Meu celular começou a tocar, desviei minha atenção da Metafísica e atendi a ligação.

— Alô? — falei.

— Marcos? — disse Julia, não havia como não reconhecer aquela voz — Você não vai acreditar no que me aconteceu, adivinha.

— Não tenho ideia — falei sinceramente.

— Acabei de falar com meu marido, ele me ligou aqui da cidade, vou me encontrar com ele em algumas horas — disse ela. Tive vontade de mandá-la para o inferno junto do restante do mundo, convenhamos, todos resolveram se unir para me enlouquecer.

— O que aconteceu? Ele não havia desaparecido? — falei.

— Não sei, ele me ligou e disse que explicaria tudo hoje à tarde, então liguei pra te avisar, já pode parar com a investigação, está tudo resolvido — disse ela.

— Tem certeza de que era ele? — falei, ela demorou para me responder, tenho certeza de que esbanjou uma face de indignação.

— É claro que tenho. Estou voltando para o hotel — disse ela.

Imaginei que teríamos de nos despedir novamente, desta vez pelo telefone, mas nenhum de nós pronunciou qualquer palavra a esse respeito.

— Tudo bem — falei. Após alguns segundos em silêncio ela desligou.

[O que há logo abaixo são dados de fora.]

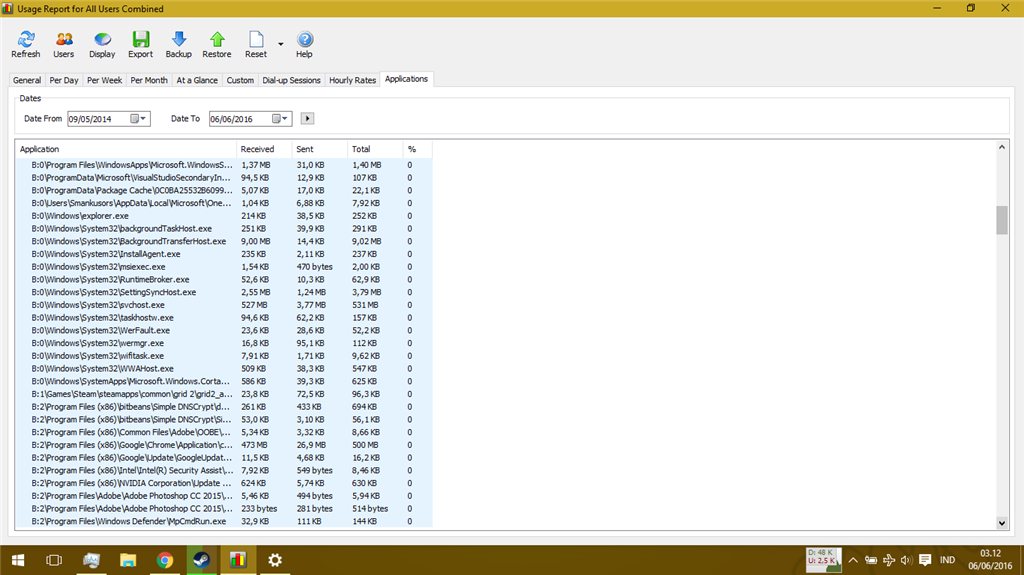Expand the Reset button dropdown arrow

pyautogui.click(x=281, y=44)
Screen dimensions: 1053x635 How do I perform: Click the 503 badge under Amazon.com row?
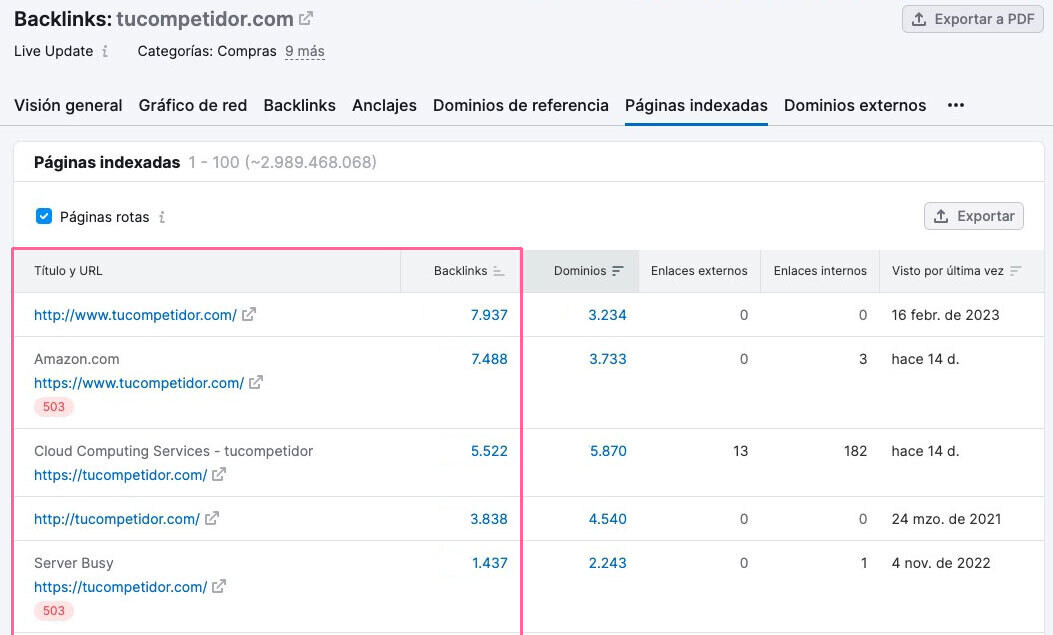tap(54, 407)
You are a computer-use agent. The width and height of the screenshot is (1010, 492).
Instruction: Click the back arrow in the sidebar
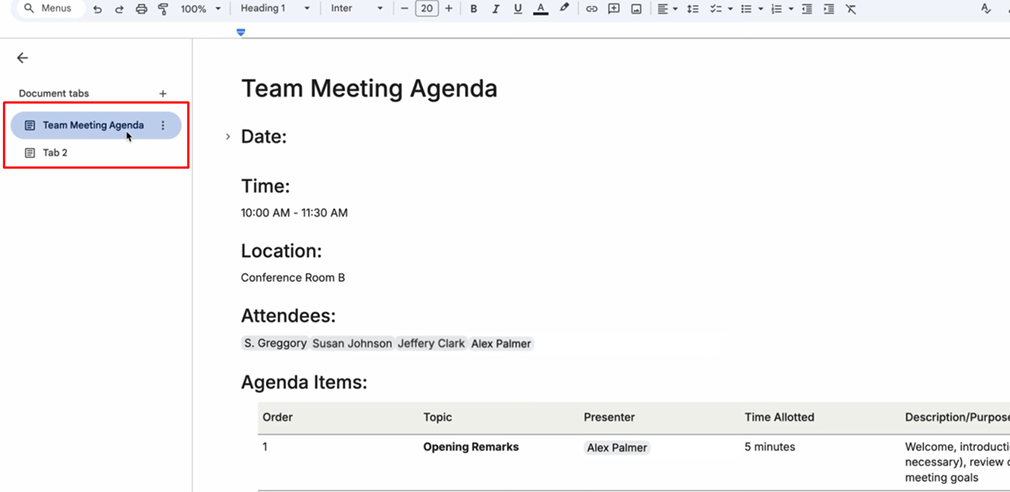pyautogui.click(x=22, y=58)
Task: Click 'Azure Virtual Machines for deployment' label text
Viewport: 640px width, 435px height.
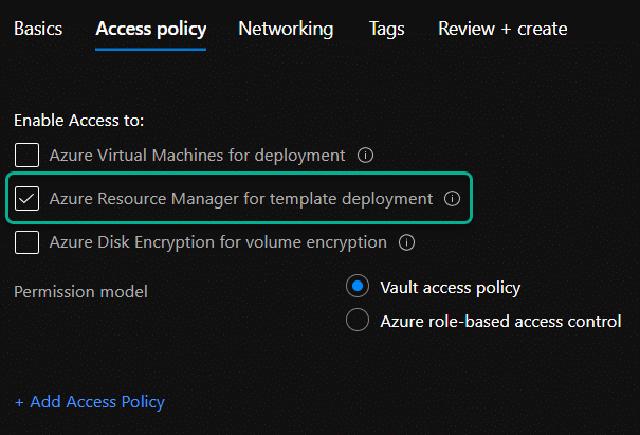Action: tap(197, 155)
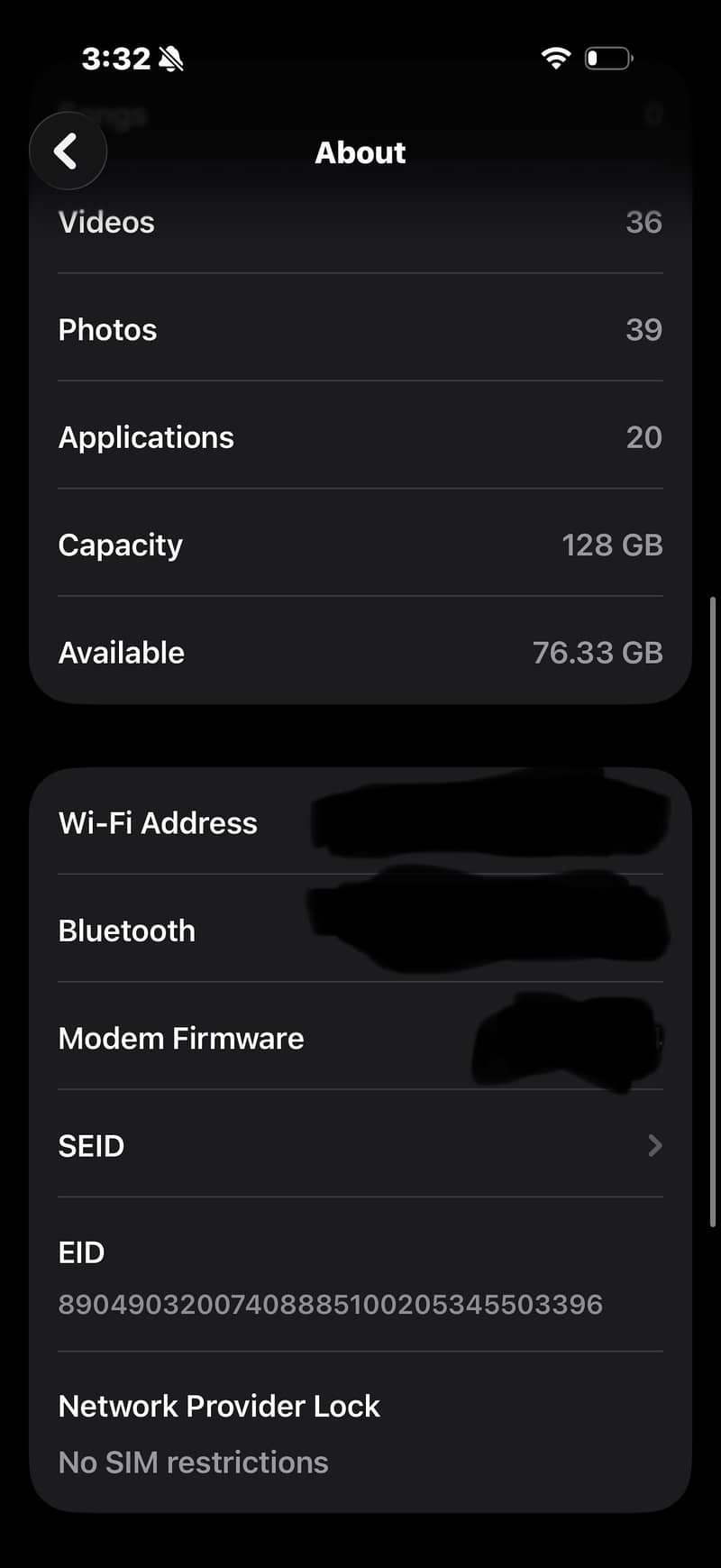Tap the clock showing 3:32
The height and width of the screenshot is (1568, 721).
pos(115,59)
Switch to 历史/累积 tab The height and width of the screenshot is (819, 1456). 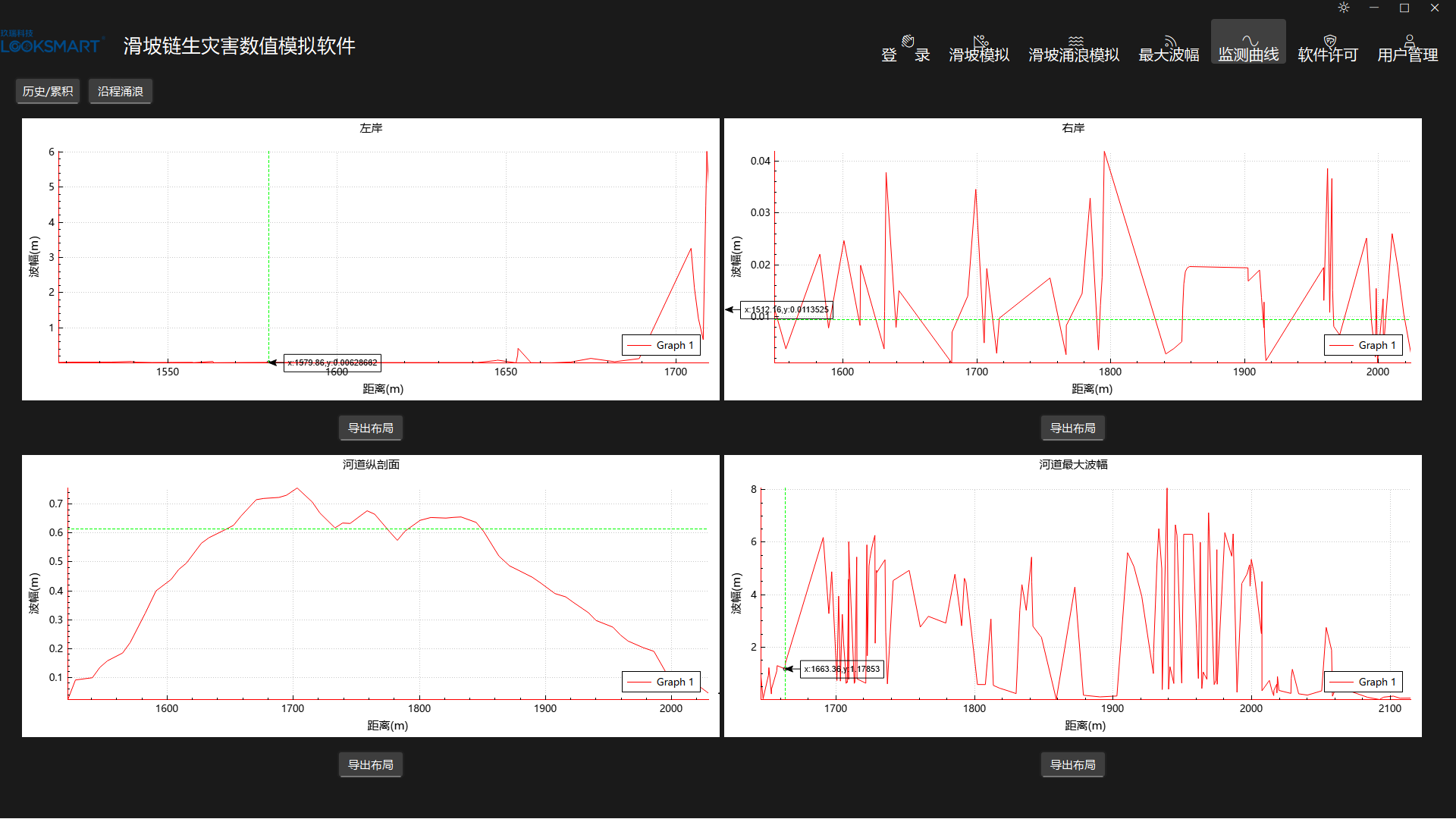[48, 91]
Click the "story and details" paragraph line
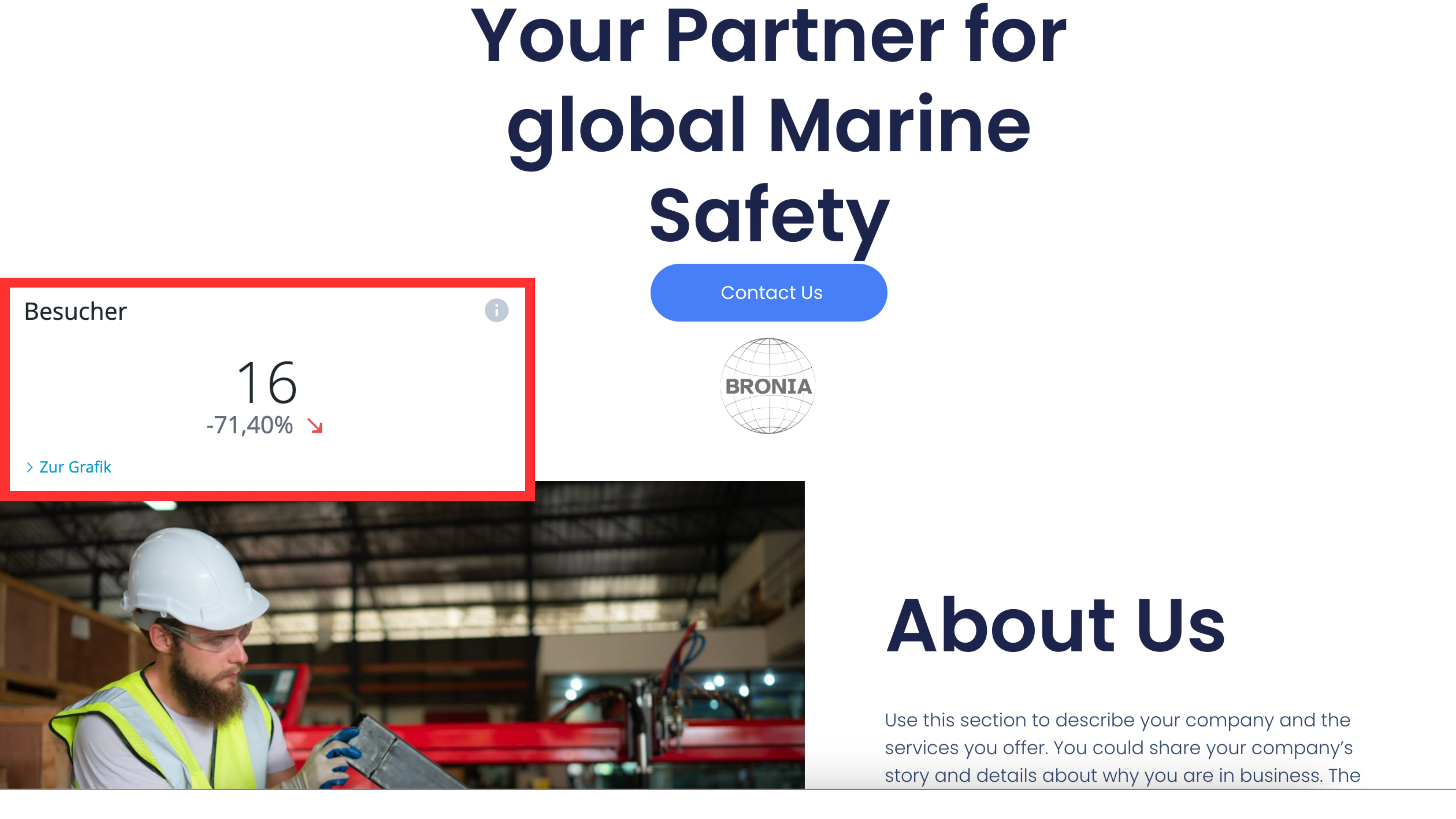Image resolution: width=1456 pixels, height=819 pixels. tap(1122, 775)
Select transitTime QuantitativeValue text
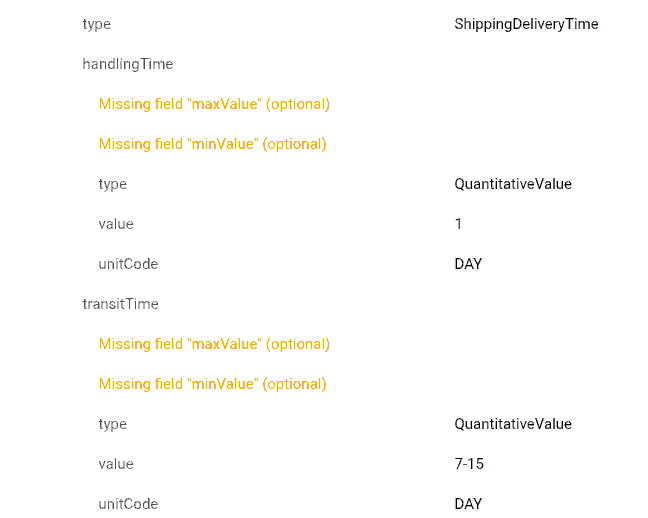Image resolution: width=648 pixels, height=518 pixels. [x=513, y=424]
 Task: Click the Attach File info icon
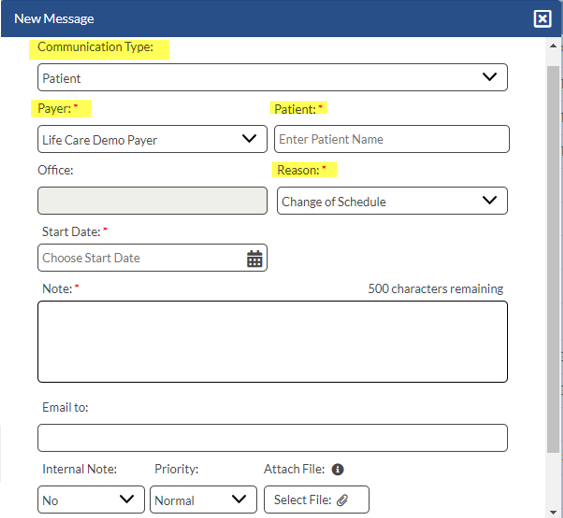coord(338,469)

Voltei meu olhar para a mesma obra de Aristóteles, mas desta vez a encarei apenas com os olhos do corpo. Naquela época havia pouca certeza em mim, eu não fazia ideia do que habitava aquele livro. Aristóteles é um dos, se não o maior pensador que já passou por esta terra, Dante tinha razão ao descrevê-lo como 'o mestre dos que sabem'.

Pela primeira vez em minha vida deixei aquela livraria sem comprar um único livro, retornei para minha caminhonete e tratei de me dirigir à delegacia, para o inferno com minha folga, havia muito trabalho a ser feito.